A Flower Book for the pocket by Macgregor Skene (1935 & 1951) is a multiple read: the soft painted illustrations by Charlotte Georgiana Trower and Ruth Weston were the home face of a day outdoors when I was twelve: reclusive, shortsighted, noticing everything that grew, picking some to take home, wanting to know the name and the latin. The paragraph on the opposite page, written by Macgregor Skene, gave me a language for where I'd been and who I was. The habitats of plants were my habitats. A not uncommon weed of cultivated ground through most of Britain. Local on sandy and shingle shores, from mid-Scotland southwards; I.

I think that I is Ireland. How coy is that.

Wild Flowers of Britain by Roger Phillips (1977) includes Ireland as common sense, one of these islands. Species most common in Cork and Kerry he says as if he's been there which he probably has. Roger Phillips uses photographs, softly printed. The illustrations of Charlotte Georgiana Trower and Ruth Weston, softly printed also, are clearer, because, where the camera sees with the camera in mind, the illustrator sees in order to make visible: she has been looking.

Illustrations of the Natural Orders of the Vegetable Kingdom by Professor Oliver. F.R.S. F.L.S, is of another order altogether. Illustrations by Mr W. H. Fitch, F.L.S. who has been looking for a long time at the inner lives of plants. Diagram of a flower, cross-section, with ovaries and filaments finely drawn, with coloured wash, leaf awake on the left, and leaf asleep on the right in the Oxalidaceae family.

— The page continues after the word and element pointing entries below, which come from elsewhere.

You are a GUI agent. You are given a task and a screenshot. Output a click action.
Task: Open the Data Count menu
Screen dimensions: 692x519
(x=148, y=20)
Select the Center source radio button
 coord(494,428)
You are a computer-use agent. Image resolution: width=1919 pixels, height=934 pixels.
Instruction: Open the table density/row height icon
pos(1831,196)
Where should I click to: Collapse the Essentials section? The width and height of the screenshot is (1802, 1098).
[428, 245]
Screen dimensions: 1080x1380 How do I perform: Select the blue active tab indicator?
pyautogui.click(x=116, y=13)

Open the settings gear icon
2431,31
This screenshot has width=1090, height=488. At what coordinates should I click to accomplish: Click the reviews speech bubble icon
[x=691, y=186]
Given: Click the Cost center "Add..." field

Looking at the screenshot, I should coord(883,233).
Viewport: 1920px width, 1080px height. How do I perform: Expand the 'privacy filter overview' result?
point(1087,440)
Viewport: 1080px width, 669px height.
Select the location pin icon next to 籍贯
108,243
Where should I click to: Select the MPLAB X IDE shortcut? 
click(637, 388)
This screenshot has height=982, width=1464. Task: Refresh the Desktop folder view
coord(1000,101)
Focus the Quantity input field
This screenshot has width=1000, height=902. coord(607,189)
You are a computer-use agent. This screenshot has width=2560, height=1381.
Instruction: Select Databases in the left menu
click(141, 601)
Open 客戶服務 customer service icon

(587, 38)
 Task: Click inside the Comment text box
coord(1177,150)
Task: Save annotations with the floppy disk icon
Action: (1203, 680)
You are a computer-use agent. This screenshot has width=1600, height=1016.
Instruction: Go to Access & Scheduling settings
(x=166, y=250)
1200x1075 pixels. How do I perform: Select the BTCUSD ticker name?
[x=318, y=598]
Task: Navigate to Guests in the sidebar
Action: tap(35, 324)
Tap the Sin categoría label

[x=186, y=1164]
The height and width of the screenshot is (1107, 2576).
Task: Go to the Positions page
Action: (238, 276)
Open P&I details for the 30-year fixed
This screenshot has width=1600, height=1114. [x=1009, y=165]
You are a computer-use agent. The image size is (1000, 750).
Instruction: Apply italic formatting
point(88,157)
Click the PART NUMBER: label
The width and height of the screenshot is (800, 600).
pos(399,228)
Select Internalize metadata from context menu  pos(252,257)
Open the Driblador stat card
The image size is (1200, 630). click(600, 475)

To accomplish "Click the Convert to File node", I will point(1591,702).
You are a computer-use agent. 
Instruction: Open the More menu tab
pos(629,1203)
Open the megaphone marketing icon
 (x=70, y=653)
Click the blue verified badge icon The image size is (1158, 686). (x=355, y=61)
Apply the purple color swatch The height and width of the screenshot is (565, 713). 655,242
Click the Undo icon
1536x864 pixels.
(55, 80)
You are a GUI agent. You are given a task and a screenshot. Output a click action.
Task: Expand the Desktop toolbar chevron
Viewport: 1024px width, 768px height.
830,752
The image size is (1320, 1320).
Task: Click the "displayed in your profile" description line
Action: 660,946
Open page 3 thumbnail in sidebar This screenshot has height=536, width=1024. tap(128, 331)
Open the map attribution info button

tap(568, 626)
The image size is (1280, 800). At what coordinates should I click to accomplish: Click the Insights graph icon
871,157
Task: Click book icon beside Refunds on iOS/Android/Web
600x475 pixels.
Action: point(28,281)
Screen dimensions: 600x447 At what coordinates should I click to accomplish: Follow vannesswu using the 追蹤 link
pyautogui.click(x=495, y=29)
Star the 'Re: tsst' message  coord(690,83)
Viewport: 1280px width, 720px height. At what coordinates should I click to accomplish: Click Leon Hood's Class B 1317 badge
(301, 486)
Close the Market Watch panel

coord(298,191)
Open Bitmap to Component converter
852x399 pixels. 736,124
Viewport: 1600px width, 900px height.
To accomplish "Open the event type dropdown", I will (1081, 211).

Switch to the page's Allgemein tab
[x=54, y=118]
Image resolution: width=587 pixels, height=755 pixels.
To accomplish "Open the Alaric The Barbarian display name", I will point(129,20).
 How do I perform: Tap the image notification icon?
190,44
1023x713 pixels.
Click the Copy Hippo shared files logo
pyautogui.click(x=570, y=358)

Mr W. H. Fitch also did the line drawings for Illustrations of The British Flora, which I bought in 1960. The preface ends thus:
Although the illustrations are necessarily small and not intended to be coloured, many persons have found it of interest to do so, perhaps as a record of their observation and identification of the plants themselves.  So far as it has been possible in the present abnormal circumstances, a paper suitable for colouring has been used in this edition of the work.  July, 1919
I coloured in the field poppy and the grass vetchling, both red, and that was as far as my courage went.